Upper Respiratory diseases in Rat
  • Respiratory disease is a horrible disease, and one of the most common causes of death in pet rats and mice.
  • Rats and Mice are more frequently affected with Respiratory disease.
  • Inadequate housing and environmental conditions such as overcrowding and poor ventilation, dietary deficiencies, strain of animal and immune status can all play a role in predisposing to respiratory disease.
  • There are several infections that can cause it; both bacterial and viral but the commonest cause in adult rats and mice is Mycoplasma pulmonis.
  • Although Mycoplasma alone can be the only bacteria causing respiratory disease in rats and mice, most Chronic respiratory disease are caused by a combination of mycoplasma and other agents.

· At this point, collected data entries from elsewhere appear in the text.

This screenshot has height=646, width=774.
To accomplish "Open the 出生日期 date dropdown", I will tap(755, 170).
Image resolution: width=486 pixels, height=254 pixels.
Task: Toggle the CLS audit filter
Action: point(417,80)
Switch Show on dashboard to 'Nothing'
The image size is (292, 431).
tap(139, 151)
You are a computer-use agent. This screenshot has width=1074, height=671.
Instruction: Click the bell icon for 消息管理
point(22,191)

  • Viruses such as sendai virus, sialodacryoadenitis virus, rat respiratory virus, or pneumonia virus of rats or mice act with mycoplasma to cause disease.

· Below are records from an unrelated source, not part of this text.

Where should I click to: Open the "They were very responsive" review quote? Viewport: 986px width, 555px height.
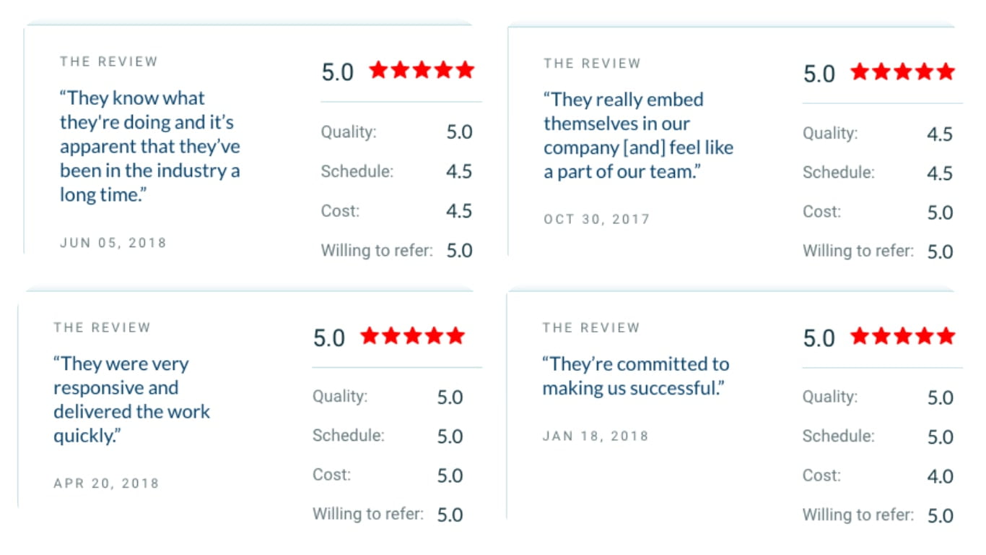click(x=132, y=400)
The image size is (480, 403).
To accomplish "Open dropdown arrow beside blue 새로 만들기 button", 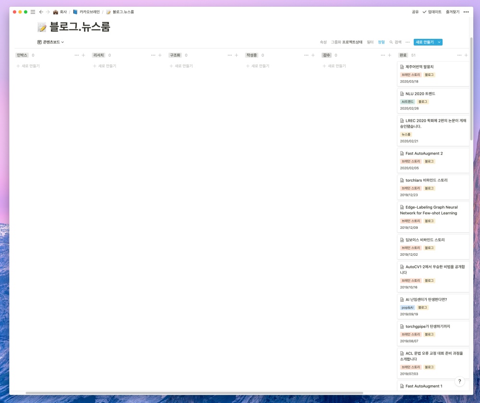I will coord(439,42).
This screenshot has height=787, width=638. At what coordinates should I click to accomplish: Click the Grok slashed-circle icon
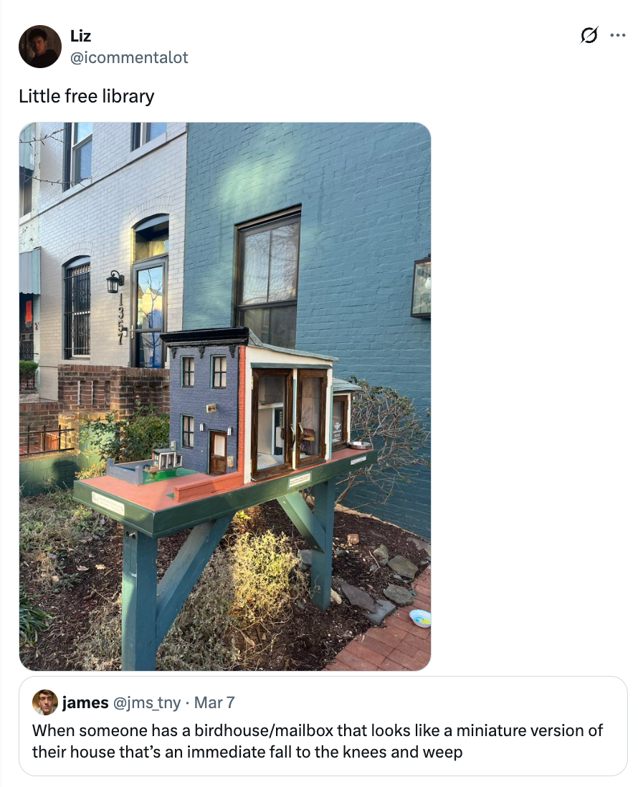589,35
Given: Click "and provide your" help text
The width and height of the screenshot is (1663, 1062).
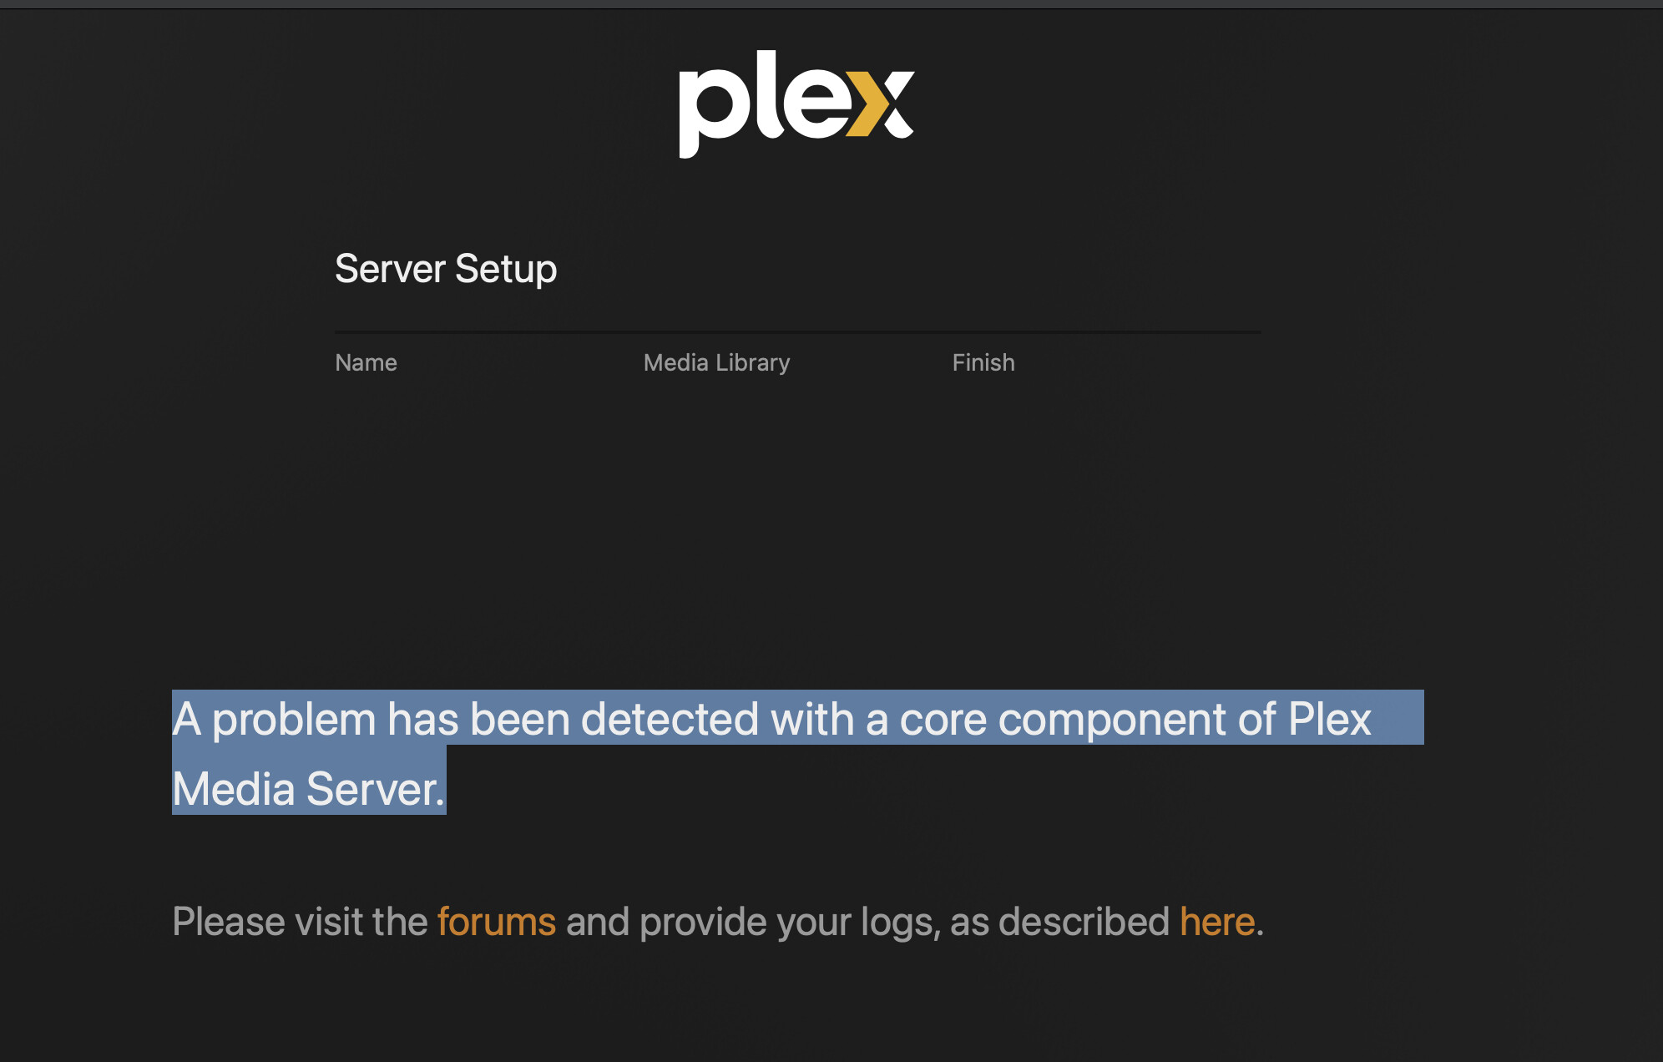Looking at the screenshot, I should coord(707,922).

  • Secondary bacterial infections are common especially Streptococcus pneumoniae, Corynebacterium kutscheri, cilia associated respiratory bacillus.
  • Mycoplasma and other organisms may also spread to the inner ear via the eustachian tube, causing inner or middle ear infections and balance disorders.
  • The severity of a mycoplasma infection can be increased by cigarette smoke, ammonia from a dirty cage, vitamin A or E deficiency, pine or cedar shavings, and a concurrent respiratory infection of another type, as well as genetic susceptibility.
  • Upper respiratory tract disease includes rhinitis (cold symptoms), sinusitis, labyrinthitis (middle ear disease). Lower respiratory disease includes conditions ranging from mild bronchitis to pneumonia and sometimes emphysema

  • Symptoms:
      Upper respiratory tract disease
    • sneezing
    • nasal and eye discharge
    • increased respiratory sounds i.e wheezing, snoring
    • porphyrin discharge (red tears)
    • lethargy
    • loss of appetite
      Lower respiratory tract disease
    • poor hair coat
    • weight loss
    • emaciation
    • difficulty breathing

  • Treatment:
    • Antibiotics: The antibiotics that tend to be most effective against mycoplasma are doxycycline and enrofloxacin. With CRD, long-term treatment or intermittent treatment may be needed lifelong. Azithromycin can be an effective alternative antibiotic treatment. Amoxicillin is not only effective against Mycoplasma, it is the best choice for secondary infections.
    • Decongestant: If your rats or mice nose seems congested, the decongestant may be used.
    • Bronchodialator: A bronchodialator can be very helpful in animals with labored breathing or respiratory distress.
    • Anti-inflammatory Drugs: An anti-inflammatory can also be very helpful to reduce inflammation in the lungs.
    • Moisturizing the air with a humidifier will help your rat and mice breathe more easily.
    • Rats and mice with advanced respiratory disease often have congestive heart failure as well. The recommended treatment for heart failure is a low sodium diet and beta-blocker that slows the heartbeat to make it more effective. A diuretic can also help in some cases.
    • Nebulization:Various protocols for nebulization exist and can be very helpful. For long-term home use, owners may purchase nebulizers intended for human use and construct a nebulization chamber by drilling holes into large plastic food storage containers, into which the rodent can comfortably fit, or by placing plastic wrap over a small cage.
    • If there is excess fluid in the lungs, a diuretic can be helpful. If a rat or mice on a diuretic becomes dehydrated you must stop the diuretic and get the rat or mice rehydrated.
    • In case of severe pneumonia and in terminal cases, corticosteroids may be used at anti-inflammatory dosage.

  • Prevention:
    • The key for prevention of disease is isolation and sanitation.
    • Good sanitation, good ventilation and low population densities in cages are required to prevent the disease.
    • Do not place the cage in draft or direct sunlight.
    • Cages should be sanitized with hot water and nontoxic disinfectant; Water bottles and food dishes should be cleaned and disinfected daily.
    • Bedding must be clean, nontoxic, absorbent, and relatively dust free.
    • Provide a balanced, nutritionally complete diet.